— WORK REQUEST —
Pictures aside, repeat every entry exactly.

(DATA EXTRACT begins)

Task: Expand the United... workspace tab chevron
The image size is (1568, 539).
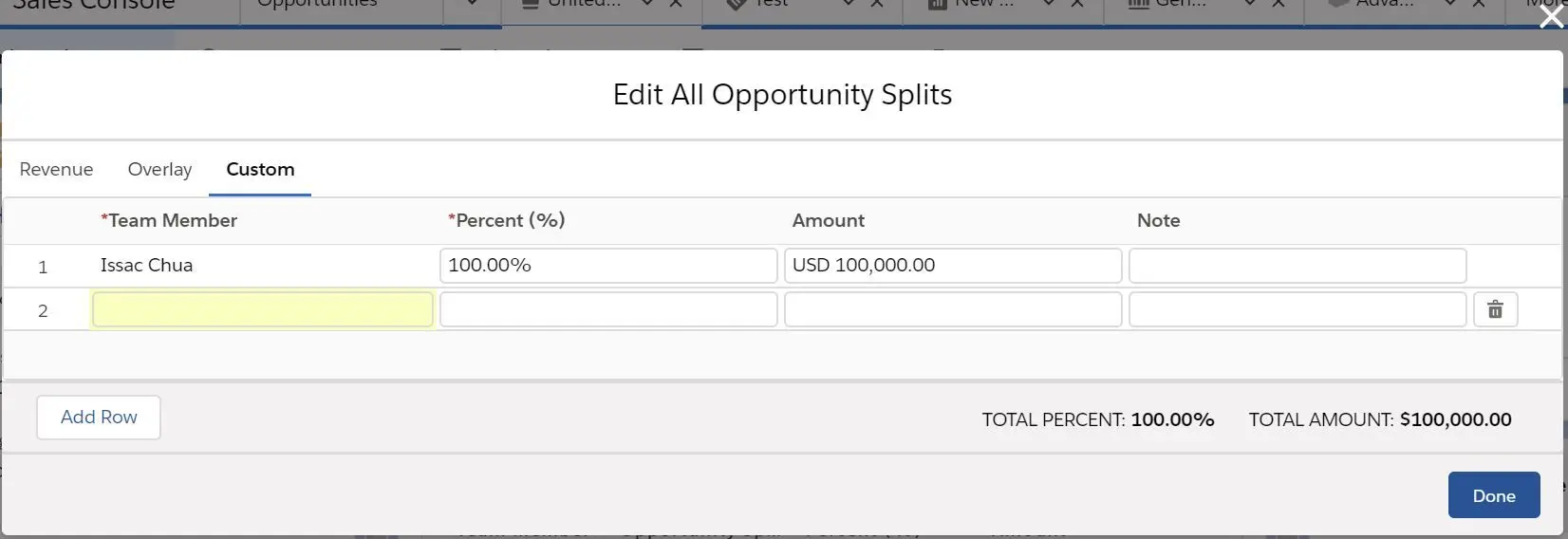Action: [x=647, y=4]
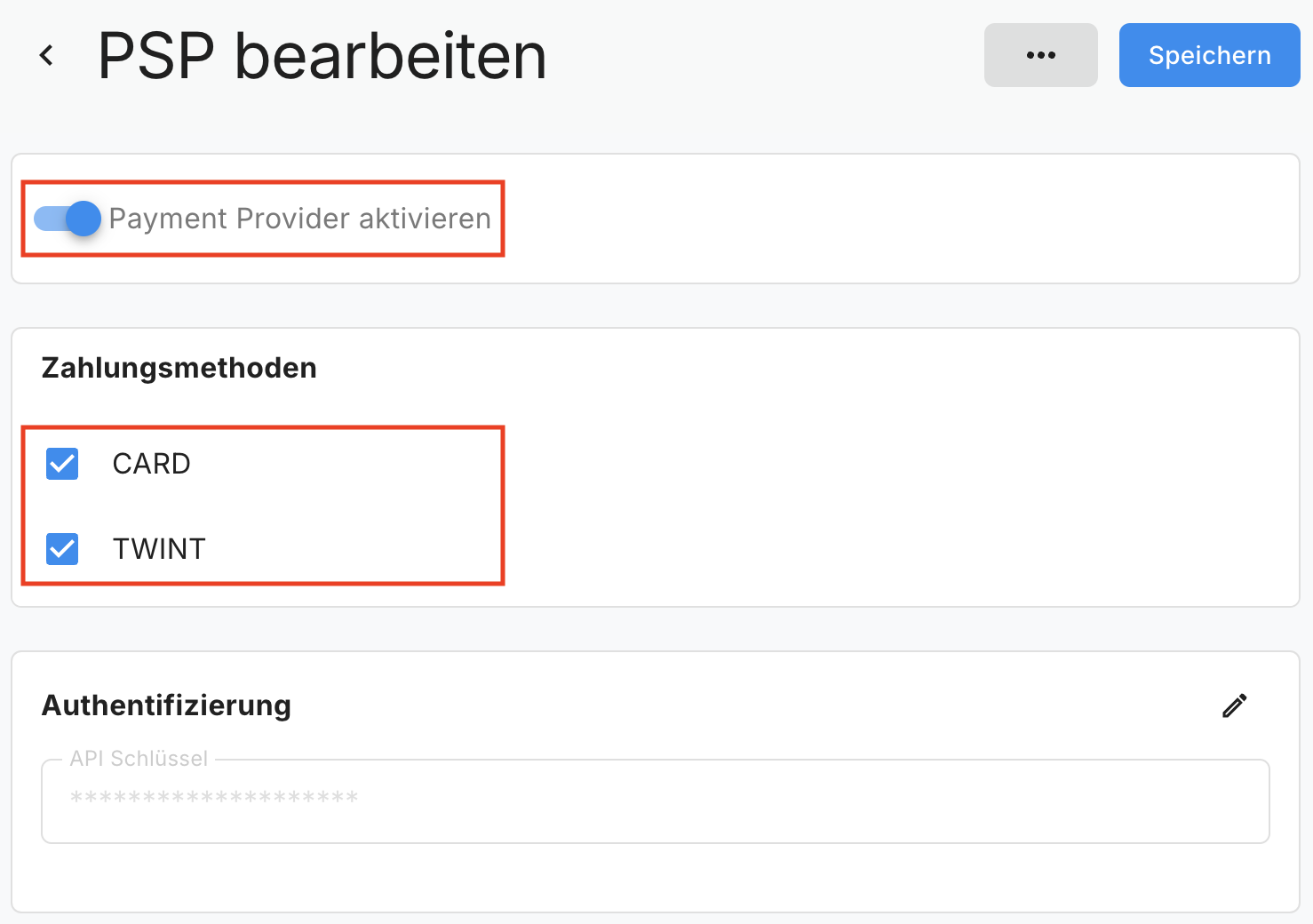Save changes with the blue Speichern button
The height and width of the screenshot is (924, 1313).
point(1209,54)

(DATA EXTRACT ends)

— ANSWER TO THIS PROBLEM —
Task: Expand the United... workspace tab chevron
The image size is (1568, 539).
Action: [x=647, y=4]
Save changes with the blue Speichern button
The height and width of the screenshot is (924, 1313).
point(1209,54)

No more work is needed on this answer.